## What to produce
Within the entries below, find the portion that opens with the line containing "[Suivant — Bracelet nylon Polar Ignite 2 (violet/bleu)]" and closes with the line containing "[Suivant — Bandz Bracelet nylon Vintage Polar Ignite 2 (lumière". Retype that portion exactly and only.

## Records for processing
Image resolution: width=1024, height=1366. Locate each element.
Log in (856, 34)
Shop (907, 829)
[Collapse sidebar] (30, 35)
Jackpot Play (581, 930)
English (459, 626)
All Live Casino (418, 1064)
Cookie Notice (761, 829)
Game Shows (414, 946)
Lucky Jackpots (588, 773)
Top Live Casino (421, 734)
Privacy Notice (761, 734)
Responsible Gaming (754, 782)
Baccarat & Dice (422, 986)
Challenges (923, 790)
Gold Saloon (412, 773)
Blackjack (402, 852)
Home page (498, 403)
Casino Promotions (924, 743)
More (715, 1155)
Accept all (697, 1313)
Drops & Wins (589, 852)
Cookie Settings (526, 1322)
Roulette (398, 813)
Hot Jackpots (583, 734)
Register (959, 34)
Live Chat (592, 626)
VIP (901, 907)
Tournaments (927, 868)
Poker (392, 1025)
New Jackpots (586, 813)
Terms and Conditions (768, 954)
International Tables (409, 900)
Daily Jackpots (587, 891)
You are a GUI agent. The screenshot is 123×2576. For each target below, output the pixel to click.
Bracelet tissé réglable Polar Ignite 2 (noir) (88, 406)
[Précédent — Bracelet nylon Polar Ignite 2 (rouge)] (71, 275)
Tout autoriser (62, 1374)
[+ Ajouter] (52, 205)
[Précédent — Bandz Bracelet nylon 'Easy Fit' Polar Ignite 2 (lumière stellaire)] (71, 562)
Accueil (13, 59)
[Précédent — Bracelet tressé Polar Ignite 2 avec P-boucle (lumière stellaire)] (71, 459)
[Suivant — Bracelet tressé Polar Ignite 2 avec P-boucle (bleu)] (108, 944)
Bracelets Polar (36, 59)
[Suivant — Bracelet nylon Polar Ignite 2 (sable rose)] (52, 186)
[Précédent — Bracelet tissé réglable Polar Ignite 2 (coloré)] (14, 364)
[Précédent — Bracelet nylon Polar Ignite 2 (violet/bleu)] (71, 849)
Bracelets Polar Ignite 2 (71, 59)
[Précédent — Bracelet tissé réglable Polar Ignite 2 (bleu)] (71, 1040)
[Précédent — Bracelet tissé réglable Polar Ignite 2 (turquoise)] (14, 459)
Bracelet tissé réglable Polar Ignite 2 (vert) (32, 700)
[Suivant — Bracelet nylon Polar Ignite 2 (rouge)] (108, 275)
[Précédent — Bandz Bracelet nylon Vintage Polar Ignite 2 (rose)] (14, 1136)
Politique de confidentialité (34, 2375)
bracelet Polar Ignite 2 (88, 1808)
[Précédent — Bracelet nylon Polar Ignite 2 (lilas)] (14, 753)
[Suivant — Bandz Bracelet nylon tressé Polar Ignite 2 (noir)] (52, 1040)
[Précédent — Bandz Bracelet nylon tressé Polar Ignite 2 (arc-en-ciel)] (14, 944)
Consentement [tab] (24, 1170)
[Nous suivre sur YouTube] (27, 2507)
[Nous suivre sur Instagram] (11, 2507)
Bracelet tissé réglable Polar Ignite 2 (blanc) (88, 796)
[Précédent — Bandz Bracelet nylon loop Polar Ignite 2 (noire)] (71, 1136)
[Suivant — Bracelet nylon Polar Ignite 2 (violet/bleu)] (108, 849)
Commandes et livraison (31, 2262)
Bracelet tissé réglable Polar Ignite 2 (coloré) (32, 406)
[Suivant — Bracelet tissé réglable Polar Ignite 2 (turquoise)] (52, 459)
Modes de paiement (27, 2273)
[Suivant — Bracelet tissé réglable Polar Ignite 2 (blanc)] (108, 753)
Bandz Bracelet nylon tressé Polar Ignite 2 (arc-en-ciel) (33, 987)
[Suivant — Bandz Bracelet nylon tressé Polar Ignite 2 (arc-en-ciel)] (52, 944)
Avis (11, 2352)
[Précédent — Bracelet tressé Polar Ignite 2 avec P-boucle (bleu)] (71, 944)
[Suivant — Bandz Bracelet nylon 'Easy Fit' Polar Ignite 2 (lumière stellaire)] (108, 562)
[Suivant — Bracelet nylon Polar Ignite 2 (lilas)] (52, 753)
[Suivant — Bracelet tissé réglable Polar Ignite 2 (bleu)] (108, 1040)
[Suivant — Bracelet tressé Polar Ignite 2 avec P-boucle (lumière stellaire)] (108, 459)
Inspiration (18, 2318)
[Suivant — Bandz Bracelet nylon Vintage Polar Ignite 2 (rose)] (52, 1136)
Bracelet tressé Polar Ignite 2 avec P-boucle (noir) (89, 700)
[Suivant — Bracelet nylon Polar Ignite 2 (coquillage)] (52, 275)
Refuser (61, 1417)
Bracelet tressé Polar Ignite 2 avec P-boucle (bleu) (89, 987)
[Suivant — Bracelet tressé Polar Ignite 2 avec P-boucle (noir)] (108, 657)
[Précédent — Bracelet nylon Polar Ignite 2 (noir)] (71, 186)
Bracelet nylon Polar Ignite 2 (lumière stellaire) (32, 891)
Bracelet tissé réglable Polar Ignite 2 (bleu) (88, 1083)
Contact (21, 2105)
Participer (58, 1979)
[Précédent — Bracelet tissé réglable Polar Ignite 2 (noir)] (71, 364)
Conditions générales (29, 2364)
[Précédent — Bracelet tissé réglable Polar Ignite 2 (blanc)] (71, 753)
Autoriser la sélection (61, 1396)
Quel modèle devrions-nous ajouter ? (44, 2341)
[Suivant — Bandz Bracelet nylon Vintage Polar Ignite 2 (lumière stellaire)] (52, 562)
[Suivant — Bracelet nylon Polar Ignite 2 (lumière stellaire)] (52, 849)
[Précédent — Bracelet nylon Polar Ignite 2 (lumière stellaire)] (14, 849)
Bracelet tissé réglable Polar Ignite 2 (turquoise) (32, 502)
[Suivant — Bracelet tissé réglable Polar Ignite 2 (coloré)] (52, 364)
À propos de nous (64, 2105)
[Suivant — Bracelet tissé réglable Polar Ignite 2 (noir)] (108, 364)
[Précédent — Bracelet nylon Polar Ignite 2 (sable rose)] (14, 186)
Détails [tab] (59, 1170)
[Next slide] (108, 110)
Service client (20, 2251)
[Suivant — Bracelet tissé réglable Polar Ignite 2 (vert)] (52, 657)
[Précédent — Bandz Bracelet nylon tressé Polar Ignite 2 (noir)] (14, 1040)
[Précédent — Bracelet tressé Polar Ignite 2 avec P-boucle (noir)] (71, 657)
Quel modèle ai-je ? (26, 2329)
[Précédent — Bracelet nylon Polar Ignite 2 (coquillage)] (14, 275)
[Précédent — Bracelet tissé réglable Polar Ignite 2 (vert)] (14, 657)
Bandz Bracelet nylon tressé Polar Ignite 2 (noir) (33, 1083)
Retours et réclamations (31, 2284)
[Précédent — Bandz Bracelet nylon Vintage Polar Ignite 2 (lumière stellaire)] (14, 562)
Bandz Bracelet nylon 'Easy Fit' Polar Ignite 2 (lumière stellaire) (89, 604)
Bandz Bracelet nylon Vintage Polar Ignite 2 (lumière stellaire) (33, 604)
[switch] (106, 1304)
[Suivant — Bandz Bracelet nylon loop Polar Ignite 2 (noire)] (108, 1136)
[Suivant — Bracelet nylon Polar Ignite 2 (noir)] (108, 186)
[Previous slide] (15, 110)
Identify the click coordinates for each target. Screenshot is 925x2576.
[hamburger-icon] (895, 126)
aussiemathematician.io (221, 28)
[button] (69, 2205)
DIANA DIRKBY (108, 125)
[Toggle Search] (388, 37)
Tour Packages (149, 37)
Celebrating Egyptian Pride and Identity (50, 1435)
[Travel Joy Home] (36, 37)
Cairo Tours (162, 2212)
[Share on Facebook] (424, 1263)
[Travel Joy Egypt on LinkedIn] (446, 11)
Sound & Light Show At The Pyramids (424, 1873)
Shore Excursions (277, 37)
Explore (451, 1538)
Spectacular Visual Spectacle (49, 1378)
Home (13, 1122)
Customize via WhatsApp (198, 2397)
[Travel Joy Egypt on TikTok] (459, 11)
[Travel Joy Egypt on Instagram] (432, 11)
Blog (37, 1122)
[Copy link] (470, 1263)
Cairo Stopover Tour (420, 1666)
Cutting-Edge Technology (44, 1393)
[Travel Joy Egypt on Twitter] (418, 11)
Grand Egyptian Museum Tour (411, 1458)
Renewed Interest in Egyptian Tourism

## Answer area
[Suivant — Bracelet nylon Polar Ignite 2 (violet/bleu)] (108, 849)
Commandes et livraison (31, 2262)
Bracelet tissé réglable Polar Ignite 2 (coloré) (32, 406)
[Suivant — Bracelet tissé réglable Polar Ignite 2 (turquoise)] (52, 459)
Modes de paiement (27, 2273)
[Suivant — Bracelet tissé réglable Polar Ignite 2 (blanc)] (108, 753)
Bandz Bracelet nylon tressé Polar Ignite 2 (arc-en-ciel) (33, 987)
[Suivant — Bandz Bracelet nylon tressé Polar Ignite 2 (arc-en-ciel)] (52, 944)
Avis (11, 2352)
[Précédent — Bracelet tressé Polar Ignite 2 avec P-boucle (bleu)] (71, 944)
[Suivant — Bandz Bracelet nylon 'Easy Fit' Polar Ignite 2 (lumière stellaire)] (108, 562)
[Suivant — Bracelet nylon Polar Ignite 2 (lilas)] (52, 753)
[Suivant — Bracelet tissé réglable Polar Ignite 2 (bleu)] (108, 1040)
[Suivant — Bracelet tressé Polar Ignite 2 avec P-boucle (lumière stellaire)] (108, 459)
Inspiration (18, 2318)
[Suivant — Bandz Bracelet nylon Vintage Polar Ignite 2 (rose)] (52, 1136)
Bracelet tressé Polar Ignite 2 avec P-boucle (noir) (89, 700)
[Suivant — Bracelet nylon Polar Ignite 2 (coquillage)] (52, 275)
Refuser (61, 1417)
Bracelet tressé Polar Ignite 2 avec P-boucle (bleu) (89, 987)
[Suivant — Bracelet tressé Polar Ignite 2 avec P-boucle (noir)] (108, 657)
[Précédent — Bracelet nylon Polar Ignite 2 (noir)] (71, 186)
Bracelet nylon Polar Ignite 2 (lumière stellaire) (32, 891)
Bracelet tissé réglable Polar Ignite 2 (bleu) (88, 1083)
Contact (21, 2105)
Participer (58, 1979)
[Précédent — Bracelet tissé réglable Polar Ignite 2 (noir)] (71, 364)
Conditions générales (29, 2364)
[Précédent — Bracelet tissé réglable Polar Ignite 2 (blanc)] (71, 753)
Autoriser la sélection (61, 1396)
Quel modèle devrions-nous ajouter ? (44, 2341)
[Suivant — Bandz Bracelet nylon Vintage Polar Ignite 2 (lumière stellaire)] (52, 562)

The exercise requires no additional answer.